Bonnie confesses Bonnie is silent
Clyde confesses 5 years in prison each No time for Clyde,20 years for Bonnie
Clyde is silent 20 years for Clyde,No time for Bonnie 1 year in prison each

If rational self-interest is the ultimate motivator, the best strategy is to confess to the authorities, since one faces either five years in prison or none at all, motivating the criminal to risk betraying his or her accomplice. The problem, however, is that if both people defect, they will do worse than if they had both cooperated. So their self-interested behavior undermines maximizing actual utility.

As it turns out, however, plenty of people do, in fact, behave in non-purely-self-interested ways. Frank summarizes:

We vote, we return lost wallets, we do not disconnect the catalytic converters on our cars, we donate bone marrow, we give money to charity, we bear costs in the name of fairness, we act selflessly in love relationships; some of us even risk our lives to save perfect strangers.

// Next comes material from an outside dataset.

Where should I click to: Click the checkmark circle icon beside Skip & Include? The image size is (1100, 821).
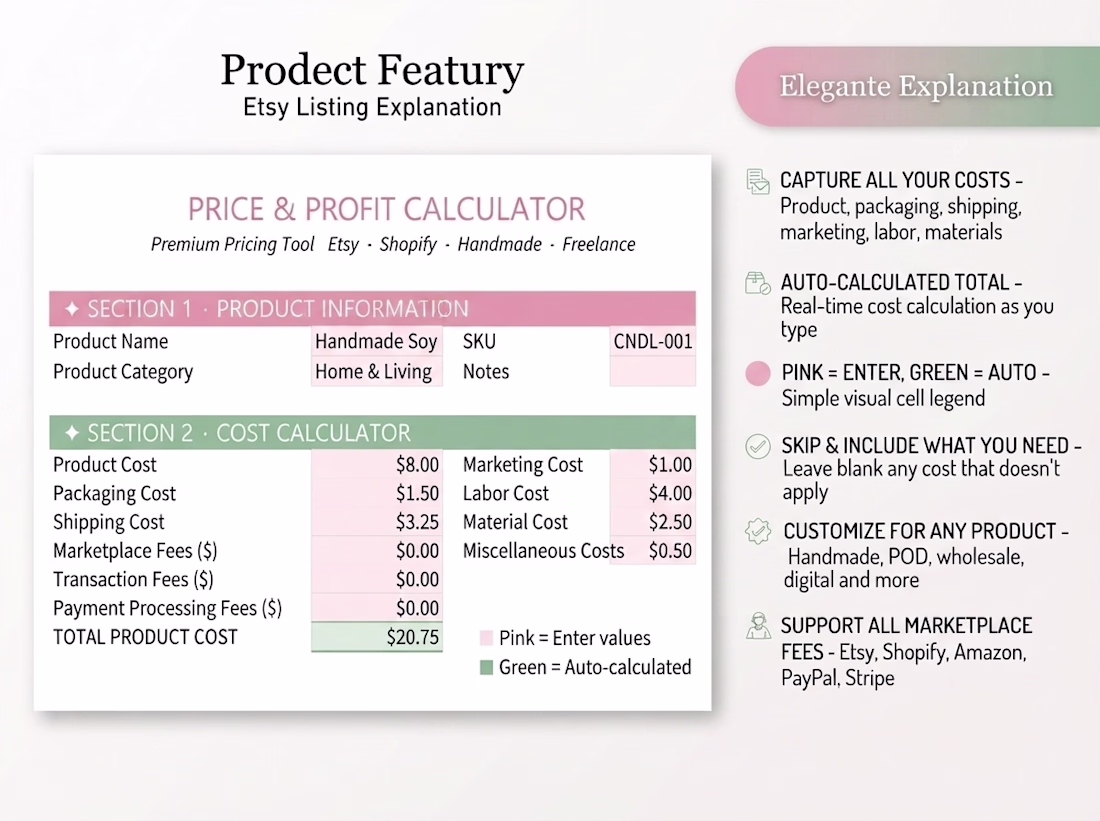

In order to solve commitment problems, in many cases we need some signal to others that we might not do the “rational” thing. To use one of Frank’s examples, if the day in court to sue over a stolen $200 briefcase would cost $300 in lost earnings, why would anyone sue the thief? If they wouldn’t, why wouldn’t there be more open thievery?

The reason is that we do have such signals: body language, a blush, a look of the eye, a tone of voice—all of these things may signal that material interest is not a person’s highest interest. Commitment to justice, to fairness, or to blind vengeance might be a stronger motivator. These signals are also hard to fake, unless you’re a good actor, sociopath, or real estate mogul. Through signaling such a non-materialistic response, however, one actually protects one’s material interest. And the best and easiest way to do that is to actually mean it.

Might Sanders’ romantic commitment to socialism be part of a larger signal to voters, one that he could only have faked with great difficulty? According to the Associated Press, exit polls from New Hampshire showed that under 50 percent of Democrats polled found Clinton honest and trustworthy, “a stark difference from Sanders.” Polled as to which of them had those qualities, half of the respondents “said only Sanders had them, and nearly all of those people voted for him.”

This seems especially important to younger voters, who also happen to have a more favorable view of socialism than the general population. While that may explain why the label doesn’t drive them away from Sanders, it doesn’t of itself explain why they would vote for him. Yet they did, in the main. In New Hampshire, Sanders won the votes of 84 percent of Democrats under 30.

Sanders himself offered an explanation that fits with Frank’s commitment model, and his words may explain what positive effect the socialist label has. The day after the New Hampshire primary, Late Show host Stephen Colbert asked, “Why do you think the younglings like you?” Sanders’ answer: “By definition young people are idealistic, and they look at a world with so many problems and say, ‘Why not?’” They can tell he’s just as idealistic as they are. Far from a liability, that idealism has served his interest, at least to this point.

Clinton seems to have recovered her footing as the leader of the regular Democrats with her overpowering win in South Carolina and most Super Tuesday states, giving her a probably insurmountable delegate lead. Sanders will likely come up short for the Democratic nomination in the end, but having outperformed expectations in many respects, his campaign shows that sometimes a little romance in one’s politics can go a long way.